# [Your instructions]
Please output exactly the lines from the one containing "Task: Open help for Interest over time" through the end of the records below, leaving out any pictures.

┏━━

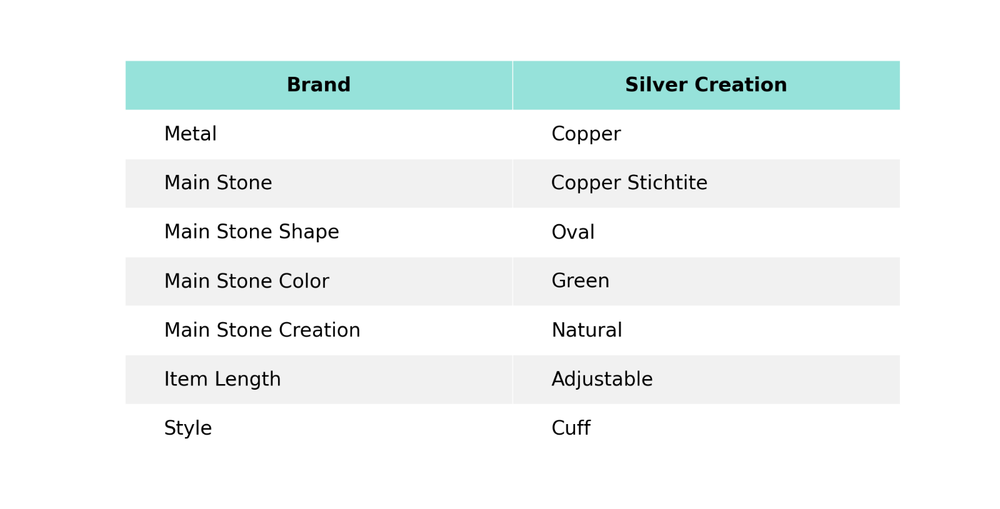Select the Main Stone Color label

coord(246,281)
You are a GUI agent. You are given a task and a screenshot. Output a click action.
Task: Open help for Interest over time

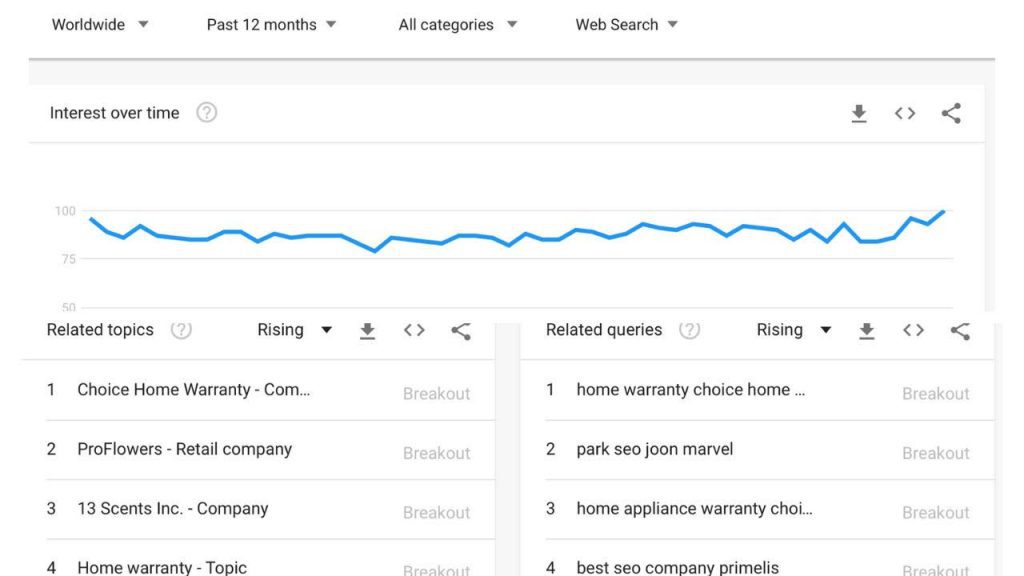(206, 113)
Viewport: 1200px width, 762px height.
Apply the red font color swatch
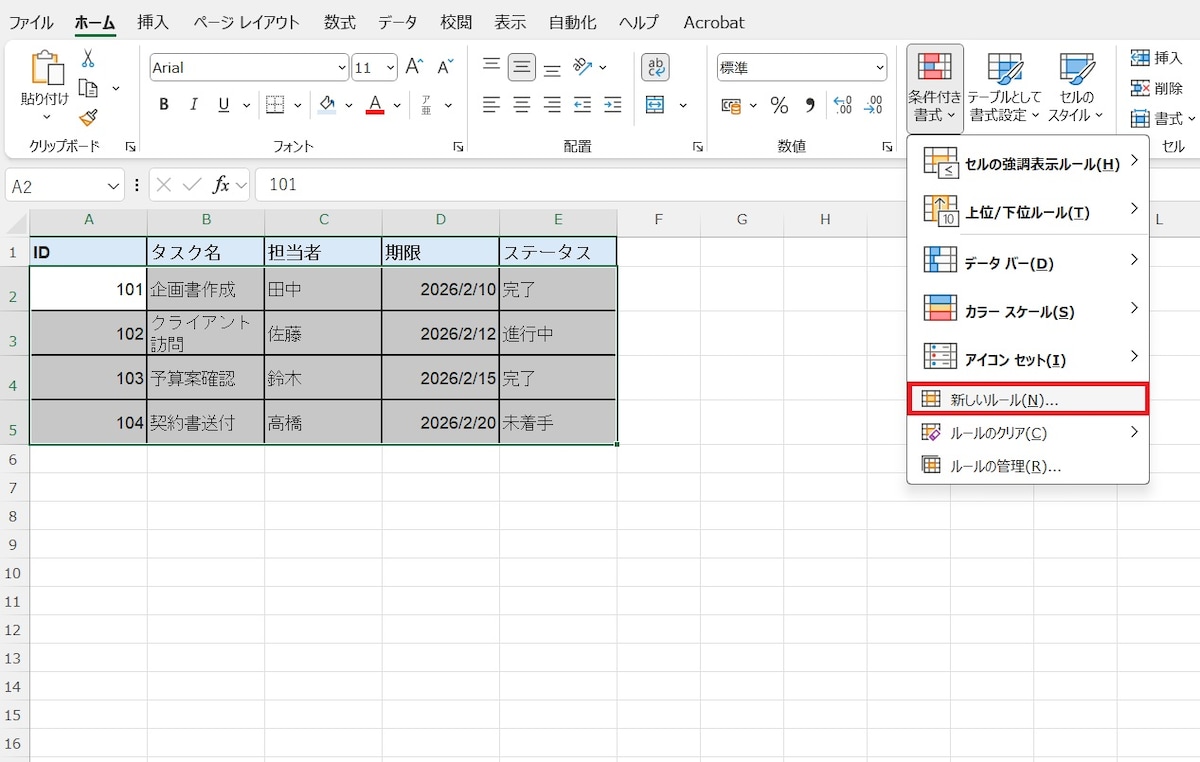(x=375, y=105)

┗━━

# [Exercise solution]
Task: Open help for Interest over time

(206, 113)
Viewport: 1200px width, 762px height.
Apply the red font color swatch
(x=375, y=105)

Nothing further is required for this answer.